To attract the right workers, therefore, the task force recommended first identifying a list of critical-mission jobs that need to be filled — penetration testers, security engineers and coders, malware and intelligence analysts, incident responders and advanced forensic analysts — and then finding ways to attract and retain them.
This includes streamlining the convoluted hiring process for government workers and reserving the most interesting and challenging cybersecurity jobs — such as penetration testing and reverse engineering — for government workers, instead of hiring contractors to fill them.
“If you want the best people to stay, you also have to have the best jobs to attract them — ‘cool jobs’ that are exciting, challenging, and offer a path for growth in skill and responsibility,” the task force noted.
It also includes providing workers with the right tools and laboratory environments to help challenge them and keep them stay proficient in their jobs.
Lute agreed with the task force that proficiency testing will be a crucial part of making sure that workers can meet the demands of critical-mission jobs.
“We don’t want to just put you in a program, send you out at the other end, hand you a sheepskin [certificate] and say you’re qualified,” she said. “We want to have proficiency, professional-level testing against peer-reviewed standards that say this is world-class talent.”
The task force noted that one of the biggest obstacles to attracting highly skilled workers to government positions is the salary gap that exists between federal and private-sector jobs.
Asked about the salary issue, Lute said the government shouldn’t try to compete with the private sector in that regard.
“I don’t know that you have to pay what they would get in the private sector,” she says. “The model is to appeal to that piece of you that wants to connect to meaning, that wants to give rewarding work and have an opportunity to add value and to feel valued. Not everybody who joins the government plans to make it their lifelong career….[I]f money is their chief primary motivator, the private sector is their better answer for that.”
The task force acknowledged that people who enter public service generally don’t expect to earn the highest salaries and are more often driven by an interest in service and the chance to do something unique.
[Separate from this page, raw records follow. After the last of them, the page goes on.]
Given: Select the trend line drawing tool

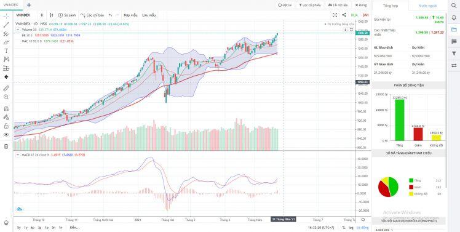Looking at the screenshot, I should 6,25.
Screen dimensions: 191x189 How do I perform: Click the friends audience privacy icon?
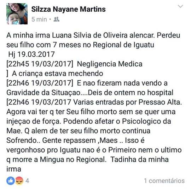(x=56, y=19)
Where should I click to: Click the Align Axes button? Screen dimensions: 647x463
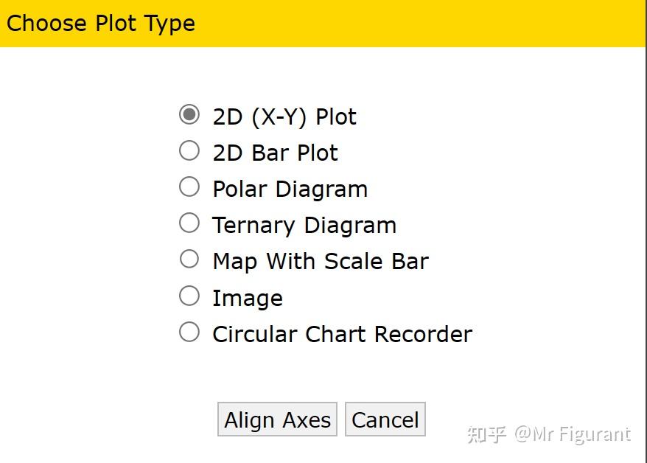(x=277, y=419)
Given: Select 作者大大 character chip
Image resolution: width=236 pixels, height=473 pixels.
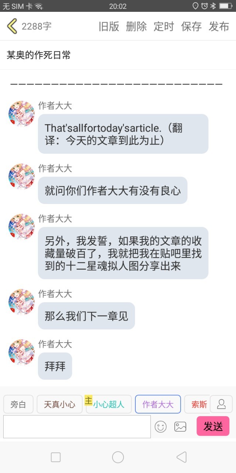Looking at the screenshot, I should point(158,404).
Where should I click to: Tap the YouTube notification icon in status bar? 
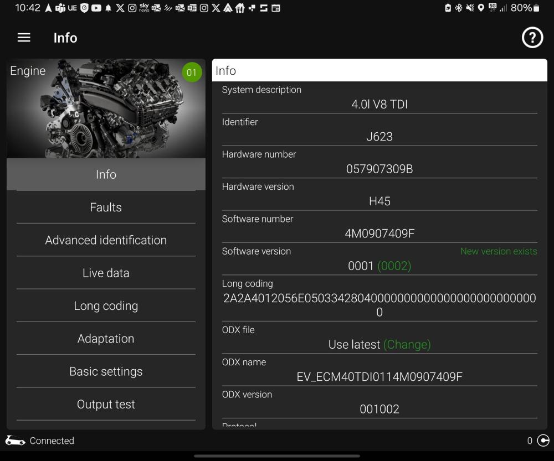tap(96, 8)
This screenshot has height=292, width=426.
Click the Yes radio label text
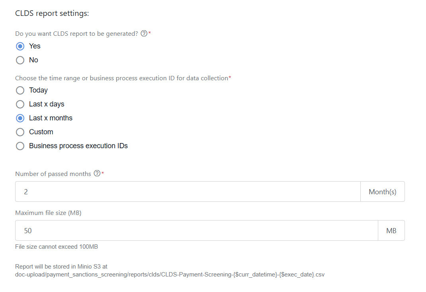(35, 46)
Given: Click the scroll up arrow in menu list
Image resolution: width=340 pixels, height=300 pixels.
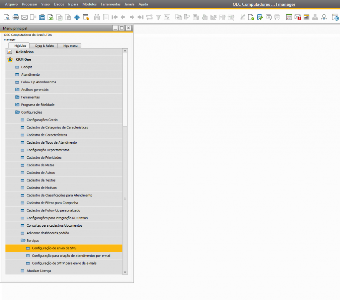Looking at the screenshot, I should point(125,51).
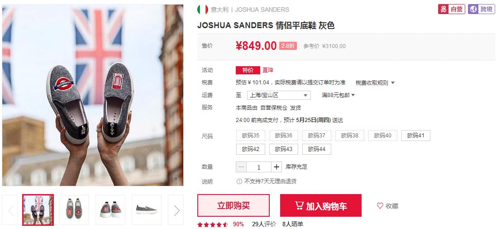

But even these people will leave their government job if it offers a lackluster career path.
One way to combat this is to establish an attractive career path with opportunities for growth and challenging work so that employees see a future in their job, and to create a more supportive work environment that engages highly skilled workers in developing the direction of their work as well as the growth of others, so that they feel valued.
“People are much more likely to stay in federal service if they feel that they are doing unique work and have unique opportunities, are in service to something bigger than themselves, and believe that the people and the system they work for care about their long-term careers,” the task force writes.
To augment the work that DHS employees will do, the task force also advised building a reserve army of cybersecurity specialists — inside and outside government — who can be called upon in times of emergency, akin to the National Guard, to help address attacks against critical infrastructure and other cyber crises.
The group acknowledged, however, that a number of legal, privacy and practical issues would need to be resolved to make such a program viable.